The Centers for Medicare and Medicaid Services (CMS) recently added Grand Prairie Care and Rehabilitation Center to SFF status due to serious safety concerns at its facility. The information below can be used by families interested in finding the best location in their community to place a loved one who requires ongoing medical attention and assistance with activities of daily living in a safe and loving environment. The facility will remain on the list until they correct their problems and maintain a good standing as defined by Medicare and Medicaid. If the nursing home fails to correct serious concerns, CMA will likely terminate their contract to provide care to Medicare patients and participating in the federal program.

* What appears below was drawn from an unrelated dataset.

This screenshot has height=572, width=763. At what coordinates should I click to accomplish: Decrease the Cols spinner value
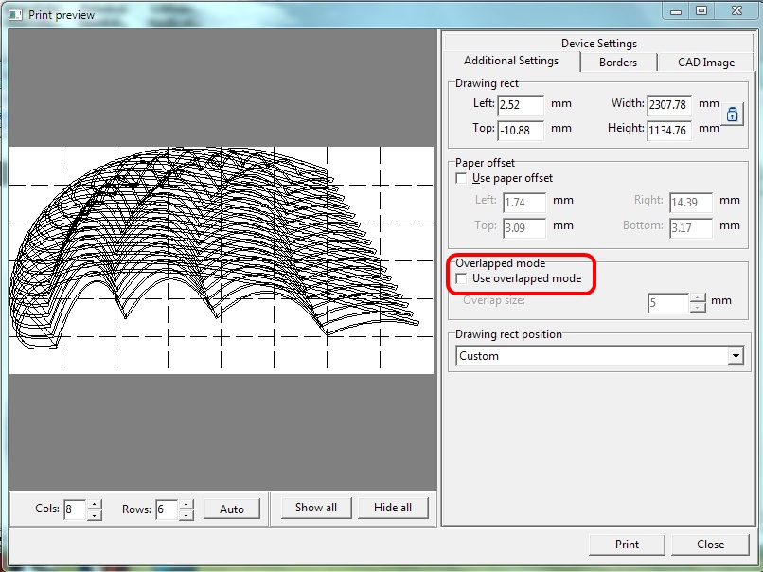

Grand Prairie Care and Rehab Center

Grand Prairie Care and Rehabilitation Center is a for-profit 141-certified bed Medicaid/Medicare participating facility providing skilled nursing care, resident care and post-hospital care to residents of Lonoke County, including those in the Grand Prairie area. The facility is located at:

1010 Barnes St.
Lonoke, AR 72086
(51) 676-3103

The nursing home operates underage legal name Lonoke Healthcare Center and Rehabilitation Facility, LLC.

Nursing Home Patient Safety Concerns

The federal government and state of Arkansas nursing home regulatory agencies classify certain nursing homes as SFF (special focus facilities) when they rank far below average compared to nursing facilities nationwide that provide care, services, and safety. The updated information is made available to the public on the federal website. Currently, Grand Prairie Care & Rehabilitation Center maintains an overall one out of five-star ranking compared to all facilities in the United States.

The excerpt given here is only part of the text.